It feels incredible to scratch an itch that is until you get carried away.
Some itches are fleeting and pleasurable. However, the insect bites we collect during the spring and summer months not so much. At first, the bites go unnoticed, but as the poison spreads, the itch becomes painful. The urge to scratch reaches a point where we must succumb.
At first scratch, we sigh with relief. But humans tend to take things beyond common sense and continue to scratch until the bite area bleeds.
Baby Boomers and those who lived before them developed a respect for germs, and the resulting infections they caused. Consequently, they dash to the medicine cabinet for peroxide or, heaven forbid, iodine. No bacterium likes to be doused with either remedy and hightails it into the sunset.
When it comes to germs, the Generation Xers followed, somewhat, the mindset of their parents. They tended to grab the tried and true remedies than face a swollen appendage and a trip to the ER. But over time, they became lazy, especially when it came to raising their children.
Consequently, the Millennials grew up in a more laisse faire environment. “Let the kid crawl around in the dirt.
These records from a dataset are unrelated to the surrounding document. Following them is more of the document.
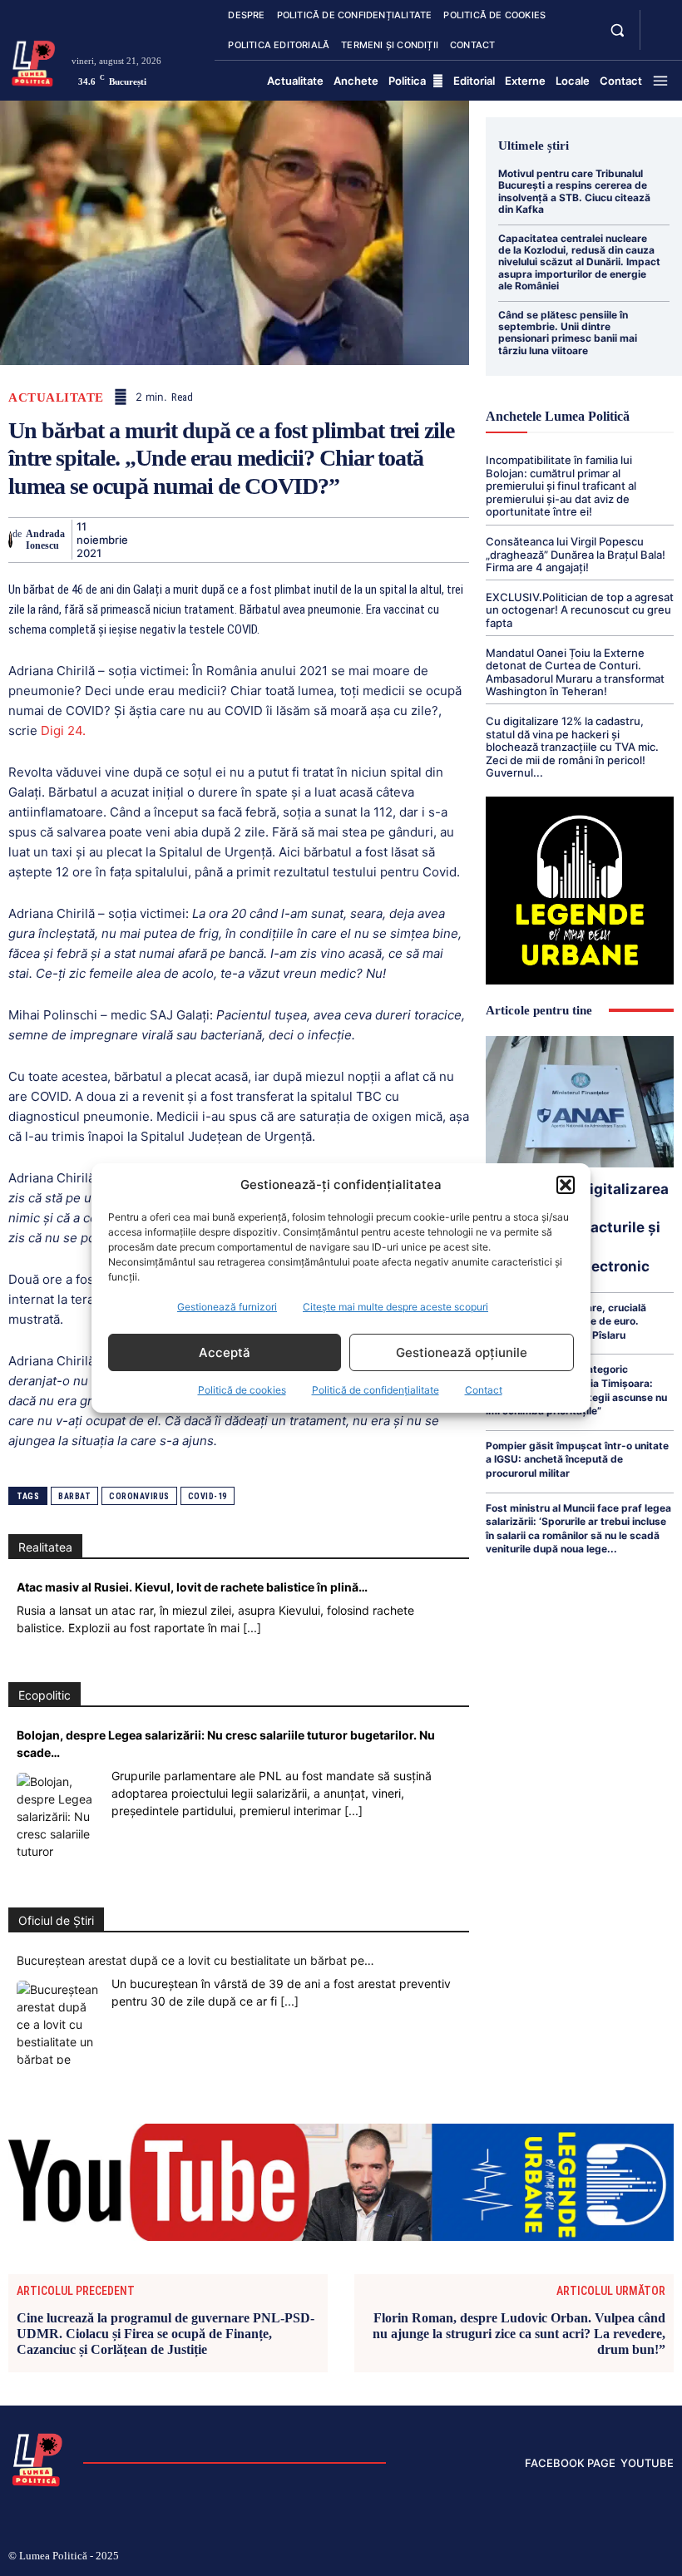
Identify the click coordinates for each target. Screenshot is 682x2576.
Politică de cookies (242, 1390)
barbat (74, 1496)
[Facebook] (144, 539)
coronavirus (139, 1496)
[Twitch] (589, 2557)
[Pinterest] (221, 539)
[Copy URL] (450, 539)
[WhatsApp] (259, 539)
It’s good for them because dirt strengthens the immune system.” As Generation Xers aged, their tendency to believe in the nearly sterile environment their parents preferred fell by the wayside because “it’s too much work.”
Some Millennials and far too many Generation Z folks devolved into a “mental and emotional Flat Earth” way of thinking. In other words, everything was about and revolved around them, their feelings, and their desires. If someone tried to discipline them or attempt to show them that a world outside of theirs existed, they shed crocodile tears because their feelings were hurt.
Of course, those Flat Earth Brains felt it was okay to viciously lash out at anyone who tried to teach them respect for others and the consequences of their actions. Then the so-called social media enabled them to go beyond the old fashioned schoolyard bullying tactics. Their vomit of small mindedness and disregard for the consequences of their actions and words was the cannon fodder for other pod people. Funny how the folks who encouraged such societal hatred profited while attempting to control the mindless ignoramuses.
It is both fascinating and alarming how quickly the world went from the corset-constricted of what passed for manners and behavior espoused by those who came before the Baby Boomers to the anything-goes attitude today. Of course, those pinky-in-the-air folks were no better than the self-absorbed of today. They just hid things better.
They were the Houdinis. The obfuscation aficionados of the so-called genteel society. In other words, if no one noticed your shenanigans, then you and your reputation were safe. Funny thing, today’s egocentric generation hardly acknowledges the concept of reputation because that is a stuffed-shirt attitude and takes too much effort to care.
With all the turmoil and disconnect around us, how can anyone communicate? The question is, do they even want to share their often diametrically opposing thoughts. Happily, the answer is many not only do make an effort to communicate, especially among family members.
Yes, there is a generational divide between parents and their children, but communication makes it possible to hear the ideas and beliefs of the other side without rancor. If we as parents did our job, our children would not be our exact replicas. They would grow, change, and adapt.
There are a couple of people in this lady’s life, one born at the tail end of the Baby Boomer cycle, and the other is part of Generation X. Our outlook on the world sometimes meshes quite well, but at other times are diametrically opposed.
One remains calm during our discussions, while the other tends to get louder and louder as he warms to explaining his point of view. When the decibel level reaches the point where the message becomes lost in the noise, this lady merely says, “You are yelling.” Then our conversation resumes.
We are never too old or young to learn something new.